Folge #178, Dörte Spengler-Ahrens, Non-Executive Chairwoman bei Jung von Matt

Folge #178, Dörte Spengler-Ahrens, Non-Executive Chairwoman bei Jung von Matt

48 Minuten

Beschreibung

vor 2 Tagen
Folge #178, Dörte Spengler-Ahrens, Non-Executive Chairwoman bei
Jung von Matt. Thema: Kreative Exzellenz in Zeiten von AI „Kreative
denken mit dem Herzen. Genau darin liegt ihre Stärke, gerade in
Zeiten von KI.“ Was Dörte Spengler-Ahrens, Non-Executive Chairwoman
bei Jung von Matt, damit beschreibt, ist der eigentliche Kern der
Debatte um Kreativität in Zeiten von KI. Denn je perfekter Bilder,
Filme und Stimmungen erzeugt werden können, desto wichtiger wird
die Frage, was davon wirklich berührt. Für Dörte liegt genau dort
der Unterschied zwischen technologischem Spektakel und kreativer
Relevanz. In der neuen Episode von #WhatsNextCreatives sprechen Kim
Alexandra Notz und Bärbel Egli-Unckrich mit Dörte darüber, was sich
in den letzten zwei Jahren für Kreative tatsächlich verändert hat
und was vor allem Lautstärke ist. Es geht um KI als „fleißigsten
Praktikanten der Welt“, um neue Freiheiten in der Entwurfsphase und
um die Gefahr, dass perfekte Politur plötzlich wichtiger wirkt als
die Idee selbst. Ein zentrales Thema ist der Einfluss von KI auf
kreative Skills. Dörte macht deutlich, warum Kreative heute beides
brauchen: den Mut zum Träumen und die Fähigkeit, neue Tools
souverän für sich zu nutzen. Oder anders gesagt: Wenn die KI denkt,
muss der Mensch fühlen, überraschen und das Unerwartete schaffen
können. Auch der Blick auf Award Shows spielt eine Rolle.

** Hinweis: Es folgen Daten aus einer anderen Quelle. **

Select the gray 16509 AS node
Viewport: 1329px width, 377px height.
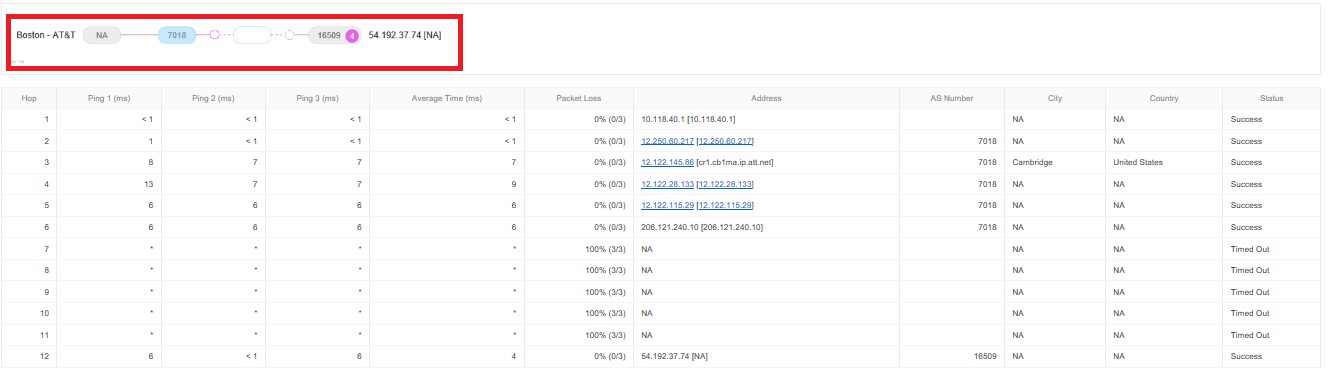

Dörte
spricht darüber, warum KI-Arbeiten im Moment oft noch an ihrer
eigenen Perfektion scheitern, weshalb gesonderte Kategorien aktuell
sinnvoll sein können und wo sich echte künstlerische Qualität
bereits zeigt – vor allem dort, wo KI nicht alte Logiken imitiert,
sondern neue Ausdrucksformen ermöglicht.